OhmConnect is also concerned that the Final Proposal states that “the current load impact protocols…[do] not necessarily align with when resources are needed to avoid a loss of load event when considering the availability of other resources on the system.”[2] There appears to be a subtext that demand response resources cannot support emergency grid conditions. However, this is directly contradicted by the CAISO’s own numerous press releases throughout August and September lauding the use of targeted conservation (i.e. demand response) to avoid widespread power outages.[3] Demand response is available and effective in mitigating grid emergencies and avoiding power outages. Taking steps to reduce the overall availability of demand response would be unfortunate and counterproductive.

For these reasons, we urge the CAISO to ensure that the ELCC will not preclude or unreasonably limit demand response participation in the CAISO before adopting the Final Proposal.

OhmConnect is supportive of a bidding option for demand response resources to provide variable bids. We would support adoption of this methodology independent of the ELCC methodology.

 


[1] Final Proposal, p. 43

[2] Final Proposal, p. 43.

[3] August 17, 2020 “No electricity outages expected today, says California ISO”

August 19, 2020 “No power outages expected today; consumers answered the call again”

September 5, 2020 “Conservation helps grid avoid outages today, says ISO”

September 6, 2020 “Grid avoids calling for outages with help from conservation, says ISO”

 

7. Provide any additional comments on the final proposal:

OhmConnect appreciates the opportunity to provide feedback on the CAISO Final Proposal, and the efforts of the CAISO and E3 to model the impact of an ELCC methodology. Nevertheless, we ask that the CAISO definitively show that adopting the ELCC methodology for demand response will not unreasonably reduce the amount of available demand response.

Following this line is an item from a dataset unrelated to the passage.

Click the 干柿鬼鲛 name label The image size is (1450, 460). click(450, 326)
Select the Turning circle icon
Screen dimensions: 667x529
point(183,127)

In absence of this analysis, we are deeply concerned that the adoption of the ELCC methodology will exacerbate the challenges the grid faces.

Pacific Gas & Electric

Contact

Michael Volpe (NGR)  michael.volpe@pge.com

Alva Svoboda (NGR) alva.svoboda@pge.com

Gil Wong (DR) gil.wong@pge.com

Anja Gilbert (DR) anja.gilbert@pge.com

Mike Pezone (Regulatory) mapz@pge.com

1. Please provide summary of your organization’s comments on the final proposal:
Support with caveats

 PG&E’s comments can be summarized as follows:

  • More details are required on how the CAISO plans to automate the minimum state of charge constraint in order to protect day-ahead (DA) awards
  • The opportunity cost formula in the market power mitigation section should be corrected/clarified in order to avoid confusion
  • The CAISO should confirm the scenario that exists when bid cost recovery (BCR) payments are at risk during end-of-hour (EOH) state-of-charge (SOC) parameter use
  • CAISO’s demand response (DR) proposal represents a fundamental change to the current program design of DR and PG&E supports the CAISO coordinating with the CPUC in the Resource Adequacy proceeding.
2. Please provide your organization’s feedback on the state of charge parameters proposal:

PG&E identified an issue with the EOH SOC parameter and RTD market horizons which has BCR implications. In discussions with the CAISO, it was confirmed that EOH SOC parameter on market outcomes will only begin mid-way through the hour, and CAISO settlement systems can only implement changes to settlements on an hourly basis. This has the potential risk of underpayment of BCR for those intervals which have already cleared (up to the first six RTD intervals). The CAISO is aware of this risk, but is more concerned by the possibility of overpaying resources BCR in the last six intervals due to uneconomic dispatch caused by the EOH SOC.

 

PG&E understands the CAISO to be making a trade-off between placing some BCR payments to Scheduling Coordinators at risk and the possibility of overpayments or abuse this optional parameter. If PG&E’s understanding is incorrect, the CAISO should provide more clarification.

 

Another important subject raised in stakeholder discussions is the CAISO’s intention to make the minimum charge constraint on RA battery resources automatic. PG&E understands this as the CAISO’s attempt to protect DA awards (i.e. DA must offer obligation) without forcing SCs to use the EOH parameter. This concept requires more language in the ESDER4 proposal and should therefore not be forced into the RA Enhancements initiative without first being addressed in ESDER4. It is imperative to understand how this construct would be implemented because the details would impact how the parameter will likely be used by scheduling coordinators. For example, would the minimum charge constraint be automatically adjusted all day or just a few hours ahead of the EOH target?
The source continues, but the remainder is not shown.